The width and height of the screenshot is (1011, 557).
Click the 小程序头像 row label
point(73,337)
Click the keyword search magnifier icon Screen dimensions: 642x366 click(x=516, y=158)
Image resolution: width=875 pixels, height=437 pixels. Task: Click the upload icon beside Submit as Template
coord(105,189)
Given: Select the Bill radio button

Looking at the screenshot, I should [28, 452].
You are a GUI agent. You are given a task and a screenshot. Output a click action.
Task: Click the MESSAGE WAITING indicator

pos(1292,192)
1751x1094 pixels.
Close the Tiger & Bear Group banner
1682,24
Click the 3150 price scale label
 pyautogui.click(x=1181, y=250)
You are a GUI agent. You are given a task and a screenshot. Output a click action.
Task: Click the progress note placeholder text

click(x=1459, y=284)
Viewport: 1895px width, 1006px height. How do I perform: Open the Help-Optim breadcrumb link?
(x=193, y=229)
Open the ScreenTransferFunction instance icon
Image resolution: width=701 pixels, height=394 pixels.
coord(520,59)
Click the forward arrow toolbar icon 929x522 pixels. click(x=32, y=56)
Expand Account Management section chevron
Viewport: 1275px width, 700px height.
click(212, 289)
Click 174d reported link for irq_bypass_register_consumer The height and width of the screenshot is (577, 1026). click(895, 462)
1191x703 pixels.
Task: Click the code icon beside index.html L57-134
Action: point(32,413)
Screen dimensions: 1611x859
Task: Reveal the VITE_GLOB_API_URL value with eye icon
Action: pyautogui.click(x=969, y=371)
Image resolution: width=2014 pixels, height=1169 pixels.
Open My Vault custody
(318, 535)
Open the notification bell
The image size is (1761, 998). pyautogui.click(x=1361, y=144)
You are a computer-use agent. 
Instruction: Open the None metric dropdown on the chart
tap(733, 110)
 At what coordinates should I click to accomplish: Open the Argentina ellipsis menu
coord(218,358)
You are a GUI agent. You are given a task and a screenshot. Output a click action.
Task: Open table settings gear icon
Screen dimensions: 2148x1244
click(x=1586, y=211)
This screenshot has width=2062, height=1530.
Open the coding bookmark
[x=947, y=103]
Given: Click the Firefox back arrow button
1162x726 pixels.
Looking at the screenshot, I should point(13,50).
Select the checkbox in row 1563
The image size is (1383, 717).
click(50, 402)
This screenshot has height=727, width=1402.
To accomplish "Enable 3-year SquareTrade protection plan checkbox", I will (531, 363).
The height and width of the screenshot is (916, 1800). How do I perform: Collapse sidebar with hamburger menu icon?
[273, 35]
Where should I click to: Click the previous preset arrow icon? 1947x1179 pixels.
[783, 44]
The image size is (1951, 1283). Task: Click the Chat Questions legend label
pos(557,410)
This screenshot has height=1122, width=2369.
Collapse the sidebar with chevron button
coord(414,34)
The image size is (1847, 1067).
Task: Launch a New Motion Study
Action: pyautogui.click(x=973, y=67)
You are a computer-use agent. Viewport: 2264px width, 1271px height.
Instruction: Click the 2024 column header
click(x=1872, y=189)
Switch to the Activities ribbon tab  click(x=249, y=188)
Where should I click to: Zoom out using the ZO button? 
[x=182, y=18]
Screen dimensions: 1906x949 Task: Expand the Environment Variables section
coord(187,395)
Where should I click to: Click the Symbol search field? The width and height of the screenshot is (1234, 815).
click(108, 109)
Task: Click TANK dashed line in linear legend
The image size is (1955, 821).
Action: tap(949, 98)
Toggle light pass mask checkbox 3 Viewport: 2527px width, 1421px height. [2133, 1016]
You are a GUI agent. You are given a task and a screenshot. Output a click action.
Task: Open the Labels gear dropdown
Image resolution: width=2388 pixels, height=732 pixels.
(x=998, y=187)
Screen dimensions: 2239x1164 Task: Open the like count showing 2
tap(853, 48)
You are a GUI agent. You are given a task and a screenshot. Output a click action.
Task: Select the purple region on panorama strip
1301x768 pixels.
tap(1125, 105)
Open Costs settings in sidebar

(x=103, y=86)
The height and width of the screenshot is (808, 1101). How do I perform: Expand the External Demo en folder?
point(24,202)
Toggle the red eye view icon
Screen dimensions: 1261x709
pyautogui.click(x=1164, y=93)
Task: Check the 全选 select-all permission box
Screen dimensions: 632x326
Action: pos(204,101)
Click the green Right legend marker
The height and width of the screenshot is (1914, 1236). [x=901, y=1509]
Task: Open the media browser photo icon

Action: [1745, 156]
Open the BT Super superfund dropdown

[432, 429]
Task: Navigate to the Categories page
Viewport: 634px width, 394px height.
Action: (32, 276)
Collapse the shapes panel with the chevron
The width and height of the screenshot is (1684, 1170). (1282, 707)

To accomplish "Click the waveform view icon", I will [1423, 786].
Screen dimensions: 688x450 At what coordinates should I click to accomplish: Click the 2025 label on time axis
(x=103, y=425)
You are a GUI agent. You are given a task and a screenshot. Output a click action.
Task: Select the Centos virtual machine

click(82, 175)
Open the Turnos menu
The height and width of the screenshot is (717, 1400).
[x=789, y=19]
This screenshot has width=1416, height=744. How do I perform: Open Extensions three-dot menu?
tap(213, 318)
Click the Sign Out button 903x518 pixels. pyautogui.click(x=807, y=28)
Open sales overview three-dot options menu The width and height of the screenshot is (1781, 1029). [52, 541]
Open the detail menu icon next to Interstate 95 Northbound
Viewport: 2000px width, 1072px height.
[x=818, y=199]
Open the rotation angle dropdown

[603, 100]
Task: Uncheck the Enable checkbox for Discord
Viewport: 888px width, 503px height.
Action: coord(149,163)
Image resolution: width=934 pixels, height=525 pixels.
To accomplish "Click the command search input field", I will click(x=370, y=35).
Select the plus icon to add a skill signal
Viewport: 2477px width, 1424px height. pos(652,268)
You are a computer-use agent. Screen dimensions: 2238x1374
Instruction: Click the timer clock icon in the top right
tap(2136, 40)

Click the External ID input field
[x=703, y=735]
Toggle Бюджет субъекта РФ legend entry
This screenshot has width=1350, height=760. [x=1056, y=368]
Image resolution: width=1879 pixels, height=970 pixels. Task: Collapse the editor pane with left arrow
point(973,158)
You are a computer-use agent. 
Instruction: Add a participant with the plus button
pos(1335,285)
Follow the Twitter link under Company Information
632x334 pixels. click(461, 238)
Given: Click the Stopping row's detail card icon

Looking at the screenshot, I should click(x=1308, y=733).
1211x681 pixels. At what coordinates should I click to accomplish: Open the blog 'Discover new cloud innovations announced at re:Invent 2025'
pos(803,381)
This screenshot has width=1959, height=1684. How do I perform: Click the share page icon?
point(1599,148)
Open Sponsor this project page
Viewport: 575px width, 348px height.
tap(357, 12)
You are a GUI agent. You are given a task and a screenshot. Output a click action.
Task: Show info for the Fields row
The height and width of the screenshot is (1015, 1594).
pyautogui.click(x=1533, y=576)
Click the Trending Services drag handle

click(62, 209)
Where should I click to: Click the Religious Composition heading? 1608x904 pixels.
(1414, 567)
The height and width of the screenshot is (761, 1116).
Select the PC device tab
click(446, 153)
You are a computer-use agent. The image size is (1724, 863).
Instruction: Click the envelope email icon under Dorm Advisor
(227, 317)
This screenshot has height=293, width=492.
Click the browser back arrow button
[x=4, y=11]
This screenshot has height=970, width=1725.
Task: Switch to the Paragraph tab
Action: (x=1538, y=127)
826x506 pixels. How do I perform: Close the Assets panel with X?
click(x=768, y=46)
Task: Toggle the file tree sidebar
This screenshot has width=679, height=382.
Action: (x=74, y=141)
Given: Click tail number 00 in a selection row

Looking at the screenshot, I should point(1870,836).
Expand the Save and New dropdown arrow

________

In the listing, find every line with the word "computer" and state how many there are, nothing more.

5